Deposits, progress payments and payments in full may be invoiced at the discretion of the Company and must be paid within fourteen days of date of invoice. The Company reserves the right to charge interest and/or cease work if such payments are not received. The customer shall pay all amounts outstanding on or before the installation date and no sum shall be retained by the customer under any circumstances unless it is clearly specified herein.
Ownership of the goods sold shall not be passed to the customer until payment in full has been made. In the event that the customer defaults in his obligations contained herein the customer authorises and permits the Company to attend the premises where the goods have been installed for the purpose of removing them. The customer indemnifies the Company for damages caused or costs incurred by the company as a consequence of the recovery of such goods.
The price specified may increase in the event that the customer does not take delivery on the delivery date. Any increase in cost incurred by the Company shall be paid by the customer.
Any delivery or installation dates given are approximate and the Company accepts no liability for delay from any cause whatsoever.

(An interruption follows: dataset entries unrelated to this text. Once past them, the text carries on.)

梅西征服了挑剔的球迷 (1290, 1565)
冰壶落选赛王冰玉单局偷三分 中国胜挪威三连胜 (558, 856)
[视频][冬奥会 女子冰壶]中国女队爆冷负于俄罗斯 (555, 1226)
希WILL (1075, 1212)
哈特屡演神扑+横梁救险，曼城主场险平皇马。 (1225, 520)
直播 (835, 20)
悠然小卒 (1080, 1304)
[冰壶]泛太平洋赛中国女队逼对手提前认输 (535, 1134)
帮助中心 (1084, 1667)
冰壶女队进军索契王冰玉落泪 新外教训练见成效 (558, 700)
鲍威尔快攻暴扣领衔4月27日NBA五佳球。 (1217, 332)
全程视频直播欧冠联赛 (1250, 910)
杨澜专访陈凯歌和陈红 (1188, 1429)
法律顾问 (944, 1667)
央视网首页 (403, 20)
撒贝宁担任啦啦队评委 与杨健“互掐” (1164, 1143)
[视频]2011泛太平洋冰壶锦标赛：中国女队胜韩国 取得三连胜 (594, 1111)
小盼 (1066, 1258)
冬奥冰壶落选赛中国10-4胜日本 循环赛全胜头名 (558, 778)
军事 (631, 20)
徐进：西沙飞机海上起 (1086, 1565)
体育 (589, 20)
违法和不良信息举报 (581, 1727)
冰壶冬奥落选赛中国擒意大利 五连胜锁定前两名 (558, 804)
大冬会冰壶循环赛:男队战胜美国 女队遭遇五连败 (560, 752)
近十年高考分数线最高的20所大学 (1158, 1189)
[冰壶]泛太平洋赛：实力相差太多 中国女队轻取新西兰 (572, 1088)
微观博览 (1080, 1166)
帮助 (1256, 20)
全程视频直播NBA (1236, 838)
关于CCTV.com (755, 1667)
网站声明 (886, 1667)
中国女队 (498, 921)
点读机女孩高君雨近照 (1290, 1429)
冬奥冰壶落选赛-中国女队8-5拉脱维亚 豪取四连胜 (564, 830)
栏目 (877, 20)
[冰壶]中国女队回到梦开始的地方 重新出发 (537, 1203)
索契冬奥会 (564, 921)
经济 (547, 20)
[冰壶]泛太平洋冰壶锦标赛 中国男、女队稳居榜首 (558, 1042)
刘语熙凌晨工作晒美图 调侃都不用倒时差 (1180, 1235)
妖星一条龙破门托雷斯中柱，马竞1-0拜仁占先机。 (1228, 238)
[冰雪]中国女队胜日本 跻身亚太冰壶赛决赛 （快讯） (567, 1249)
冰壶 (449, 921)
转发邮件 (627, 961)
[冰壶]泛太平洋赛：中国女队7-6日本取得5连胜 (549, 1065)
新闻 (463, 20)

Notwithstanding anything to the contrary herein contained or implied nothing in this Agreement shall or be deemed to exclude or restrict or modify any of the implied conditions and warranties contained in the Trade Practices Act 1974 if and insofar as any of them apply hereto. If by reason of act of God, governmental or semi-governmental enactment priority or restriction, industrial dispute, failure to obtain licenses, transport of materials or any other cause beyond the Company's control delivery or installation is delayed the Company may extend the time for delivery and installation or if the Company is unable to deliver or install this Agreement shall be voidable at the Company's option with no right to either party to claim for damage, loss, cost or expense.
The parties agree that this Agreement contains the entire understanding reached between them and no variation, amendment or waiver hereof shall be valid unless in writing and signed by both parties.
In the event that the customer does not complete its purchase as provided herein for whatever reason then all deposit monies paid shall be forfeited to the company.
The Company shall be at liberty by notice in writing to cancel this Contract if the customer is declared bankrupt or if the customer is subject to a winding up order or if a receiver or manager be appointed or if the customer shall commit any breach or fail to perform any one or more of the terms and conditions herein contained or shall fail to rectify such breach within seven (7) days of notice in writing by the company to do so. The Company may by notice in writing terminate this Agreement forthwith but any such termination shall not affect any other rights or remedies which the Company may have in consequence of any breach or non performance.
Except as otherwise provided herein all conditions and warranties as to the quality and condition and warranty as to the fitness and suitability of the goods sold or how otherwise whatsoever are expressly negatived to the maximum extent which the law allows. Insofar as the law permits all other conditions and warranties which might be implied are also negatived and excluded.
This Agreement shall be governed by the law of the State of Victoria.